Data Marshaling

Data Marshaling

All thunks and wrappers provide data conversions between managed and unmanaged data types, which is referred to as marshaling. Marshaling information is kept in the FieldMarshal metadata table, which is described in Chapter 8, “Fields and Data Constants.” The marshaling information can be associated with Field and Param metadata records.

Blittable Types

One significant subset of managed data types directly corresponds to unmanaged types, requiring no data conversion on managed and unmanaged code boundaries. These types, which are referred to as blittable, include pointers (not references), function pointers, signed and unsigned integer types, and floating-point types. Formatted value types (the value types having sequential or explicit class layout) that contain only blittable elements are also blittable.
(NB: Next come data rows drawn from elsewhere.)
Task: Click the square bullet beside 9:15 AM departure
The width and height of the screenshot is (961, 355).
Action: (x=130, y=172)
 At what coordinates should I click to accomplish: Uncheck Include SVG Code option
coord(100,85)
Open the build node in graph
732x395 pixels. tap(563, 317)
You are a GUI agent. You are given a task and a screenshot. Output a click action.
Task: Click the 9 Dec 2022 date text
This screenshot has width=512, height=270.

The nonblittable managed data types that might require conversion during marshaling because of different or ambiguous unmanaged representation are as follows:

  • bool (1-byte, true = 1, false = 0) can be converted either to native type bool (4-byte, true = 1, false = 0) or to variant bool (2-byte, true = 0xFFFF, false = 0).

  • char (Unicode character, unsigned 2-byte integer) can be converted either to int8 (an ANSI character) or to unsigned int16 (a Unicode character).

  • string (class System.String) can be converted either to an ANSI or a Unicode zero-terminated string (an array of characters) or to bstr (a Unicode Visual Basic style string).

  • object (class System.Object) can be converted either to a structure or to an interface pointer.

  • class can be converted either to an interface pointer or, if the class is a delegate, to a function pointer.

  • valuetype (nonblittable) is converted to a structure with a fixed layout.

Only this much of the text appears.